TAS-102 is currently under review by Health Authorities in Europe and the United States and in 2014 was approved for marketing in Japan. In the United States, Taiho Oncology Inc., a subsidiary of Taiho Pharmaceutical Co., Ltd., will market TAS-102.

"We are very pleased to enter into this agreement for TAS-102 with Servier who has a strong presence around the world especially in Europe as a research-based pharmaceutical company and has made a long term commitment to oncology," said Masayuki Kobayashi, President and Representative Director of Taiho Pharmaceutical Co., Ltd. "Taiho and Servier will work vigorously in close cooperation to accelerate development and commercialization of TAS-102 and make it available to patients globally."

"This partnership with Taiho will hopefully allow us to rapidly bring a new therapeutic option to patients suffering from refractory metastatic colorectal cancer in Europe and other countries," said Olivier Laureau, President of Servier. "We respect and value Taiho’s well-known expertise in the development of oral cancer drugs and hence this collaboration will contribute to develop Servier’s capabilities in oncology. Such a landmark agreement confirms Servier’s strong ambition in oncology and our willingness to bring to cancer patients new therapeutic solutions through Servier’s extensive portfolio of innovative treatments currently in clinical development. This is in line with our commitment to therapeutic progress for the benefit of patients."

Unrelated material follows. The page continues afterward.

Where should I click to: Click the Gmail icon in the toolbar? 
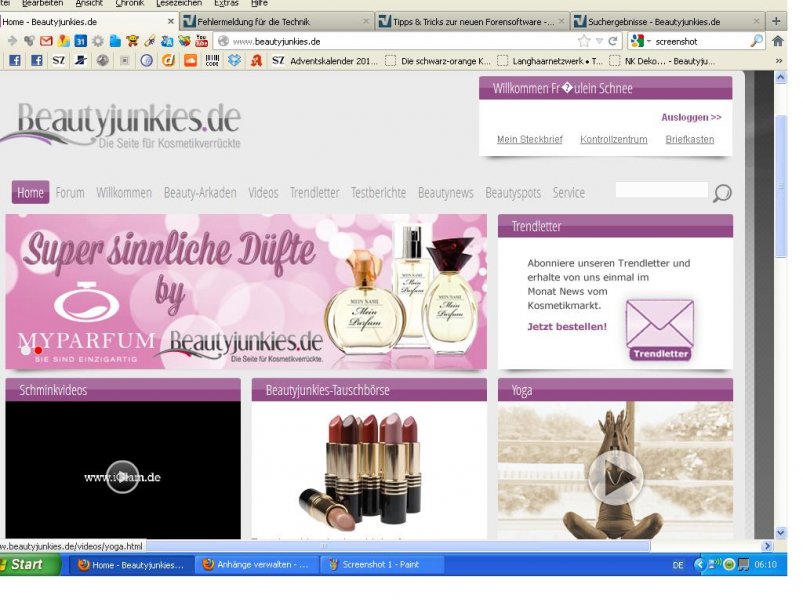pos(46,41)
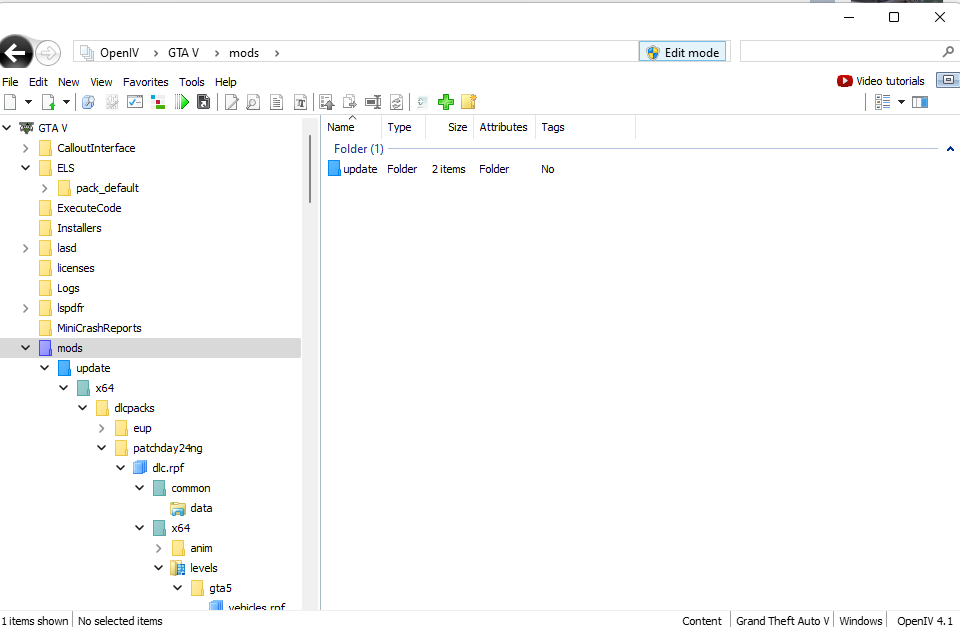This screenshot has width=960, height=629.
Task: Expand the lspdfr folder in tree
Action: coord(26,308)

Taiho Pharmaceutical Co., Ltd. and Servier anticipate that TAS-102, as a new treatment option, will make an even greater contribution to cancer patients in Europe and other countries through their partnership.

About TAS-102

TAS-102 is an oral combination anticancer drug of trifluridine (FTD) and tipiracil hydrochloride (TPI). FTD is an antineoplastic nucleoside analog, which is incorporated directly into DNA, thereby interfering with the function of DNA. The blood concentration of FTD is maintained via TPI, which is an inhibitor of the FTD-degrading enzyme, thymidine phosphorylase. TAS-102 is commercially available in Japan and is under regulatory review in the United States of America and the European Union for the treatment of refractory metastatic colorectal cancer.

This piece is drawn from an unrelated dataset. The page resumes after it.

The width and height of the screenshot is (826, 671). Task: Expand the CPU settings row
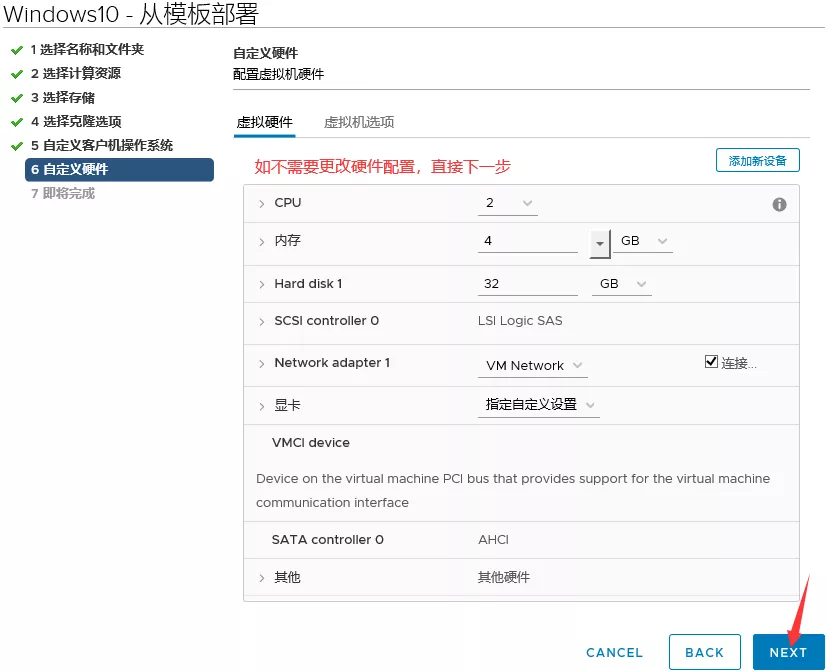[262, 203]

About Refractory Metastatic Colorectal Cancer

There are no definitive data on the number of patients who are refractory to standard metastatic colorectal cancer treatments; however, colorectal cancer is one of the most common cancers in the European Union (i) and the third most common cancer worldwide (ii). In 2013, a study published in the European Journal of Cancer revealed that an estimated 447,000 patients (242,000 men and 205,000 women) were diagnosed with and 215,000 patients died of colorectal cancer in Europe in 2012 (i). In addition, the American Cancer Society estimated that 136,830 patients (71,830 men and 65,000 women) were diagnosed with and 50,310 patients died of cancer of the colon and rectum in the United States in 2014 (iii).

Notes:

(i) Ferlay, J. et. al. Cancer incidence and mortality patterns in Europe:
Estimates for 40 countries in 2012.European Journal of Cancer. (2013)
49; 1374-1403

(ii) World Cancer Research Fund International. Worldwide Data. 2013.
View Source
Accessed February 2015.
GLOBOCAN 2012 Estimated Cancer Incidence, Mortality and Prevalence
Worldwide in 2012.

(iii) Cancer facts & figures 2014. American Cancer Society.